Pada Kongres ke-24 PSII di Surabaya pada 30 Juli — 7 Agustus 1938, S.M. Kartosuwiryo menjelaskan bahwa Hijrah adalah sikap positif dan pembangun yang berbeda dari non-kooperasi. Pada tahun 1938, tuntutan politis untuk membentuk pemerintahan sendiri muncul, dan organisasi GAPPI (Gabungan Politik Indonesia) dibentuk. Abikoesno, presiden PSII, menggabungkan partai ke dalam GAPPI, yang dianggap tidak konsisten dengan keputusan kongres.
Pada Januari 1939, S.M. Kartosuwiryo menolak bergabung dengan GAPPI dan menyatakan tetap konsisten dengan sikap Hijrah PSII. Dia keluar dari PSII yang telah berintegrasi dengan GAPPI dan mendirikan Komite Pembela Kebenaran PSII (KPK PSII) dengan dukungan dari 7 cabang. Pada bulan Maret 1940, KPK PSII mengadakan rapat di Malangbong, Jawa Barat, dan menyatakan tekad untuk melanjutkan politik Hijrah.
Penutup
Kemampuan menegakkan yang ma’ruf (kebaikan) dan mencegah yang munkar (kejahatan) merupakan prasyarat utama untuk membangun tata sosial-politik yang berorientasi pada keadilan. Ibnu Taimiyah dalam as-Siyasa asy-Syar’iyyah menulis bahwa organisasi politik sangat penting bagi kehidupan sosial manusia. Tanpa dukungan organisasi, agama tidak akan berdiri kokoh. Allah SWT mewajibkan kerja amar ma’ruf nahi munkar, dan menolong pihak yang teraniaya. Semua kewajiban seperti jihad, keadilan, dan penegakan hukum hanya bisa sempurna dengan kekuatan dan kekuasaan. Dr. Abdul Karim Zaidan menyimpulkan pandangan Ibnu Taimiyah bahwa menegakkan Daulah Islamiyah (Negara Islam) merupakan kewajiban untuk melaksanakan hukum-hukum syariat.
Dengan memberikan landasan Islam pada organisasi SDI yang kemudian berubah menjadi Sarekat Islam dan akhirnya Partai Sarekat Islam Indonesia, pemikiran politik para pendahulu menunjukkan representasi pemikiran yang Quranis. Organisasi ini didirikan tidak berdasarkan etnis, warna kulit, atau strata sosial, melainkan berdasarkan Islam yang rahmatan lil alamin (rahmat bagi seluruh alam). Semangat para pendahulu ini harus dijadikan teladan oleh generasi sekarang dalam segala kiprah sosial.
Sumber:
- H.O.S. Tjokroaminoto Hidup dan Perjuangan, Amelz, Bulan Bintang (Jilid 1). Bai’at PSII: Asyhadu allailaha illallah wa asyhadu anna Muhammadan rasulullah Wallahi. Demi Allah! Sesungguhnya saya masuk menjadi anggota Partai Syarikat Islam Indonesia dengan ikhlas dan suci hati…

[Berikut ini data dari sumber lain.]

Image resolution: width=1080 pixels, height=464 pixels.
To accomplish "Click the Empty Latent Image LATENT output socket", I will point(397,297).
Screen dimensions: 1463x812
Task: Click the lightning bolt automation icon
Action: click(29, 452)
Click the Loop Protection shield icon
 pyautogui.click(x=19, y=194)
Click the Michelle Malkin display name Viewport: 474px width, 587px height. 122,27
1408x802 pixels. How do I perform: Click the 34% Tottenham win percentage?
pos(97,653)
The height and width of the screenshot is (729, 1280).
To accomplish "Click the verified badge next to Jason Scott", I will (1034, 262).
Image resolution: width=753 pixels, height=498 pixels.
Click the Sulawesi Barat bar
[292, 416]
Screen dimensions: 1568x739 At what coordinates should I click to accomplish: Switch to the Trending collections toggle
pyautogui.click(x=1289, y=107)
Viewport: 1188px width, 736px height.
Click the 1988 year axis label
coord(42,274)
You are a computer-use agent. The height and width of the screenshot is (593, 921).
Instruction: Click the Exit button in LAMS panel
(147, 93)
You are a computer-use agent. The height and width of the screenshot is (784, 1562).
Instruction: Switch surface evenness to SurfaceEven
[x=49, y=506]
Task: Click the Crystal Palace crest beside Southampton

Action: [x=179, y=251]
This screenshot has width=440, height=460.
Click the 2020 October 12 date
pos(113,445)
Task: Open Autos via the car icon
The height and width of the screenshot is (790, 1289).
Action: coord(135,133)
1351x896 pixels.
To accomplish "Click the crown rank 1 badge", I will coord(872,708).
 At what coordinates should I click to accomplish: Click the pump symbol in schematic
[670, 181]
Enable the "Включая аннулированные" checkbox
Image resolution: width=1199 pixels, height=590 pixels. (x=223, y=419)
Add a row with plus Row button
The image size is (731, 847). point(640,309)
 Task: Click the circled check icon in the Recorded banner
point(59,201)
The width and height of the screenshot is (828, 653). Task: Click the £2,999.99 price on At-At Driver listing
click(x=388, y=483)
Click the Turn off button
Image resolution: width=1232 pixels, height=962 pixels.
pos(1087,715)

- Neratja, 1 Maret 1923, menyatakan bahwa Partai Sarekat Islam hanya diwakili dalam Volksraad oleh Tjokroaminoto sebagai bentuk kekecewaan terhadap penahanannya. Agus Salim menggunakan bahasa Melayu dalam pidatonya di Volksraad sebagai protes (Neratja, 17 November 1923; Deliar Noer, op.cit., hal. 150).
- Deliar Noer, Gerakan Modern Islam di Indonesia, LP3S, Jakarta.
- Deliar Noer, Partai Islam di Pentas Nasional, Grafity.
- Brosur Sikap Hijrah PSII.
- Mukayat, Haji Agus Salim, Dep. Pendidikan dan Kebudayaan, Jakarta, 1985, hal. 51.
- Para pimpinan PII banyak dari kalangan Muhammadiyah dan JIB. Kongres pertama pada 11 April 1940 di Yogyakarta melahirkan pengurus besar (AK. Pringgodigdo, hal. 147–148).
- A.K. Pringgodigdo.
- DR. Syafii Ma’arif, hal. 190, 1996.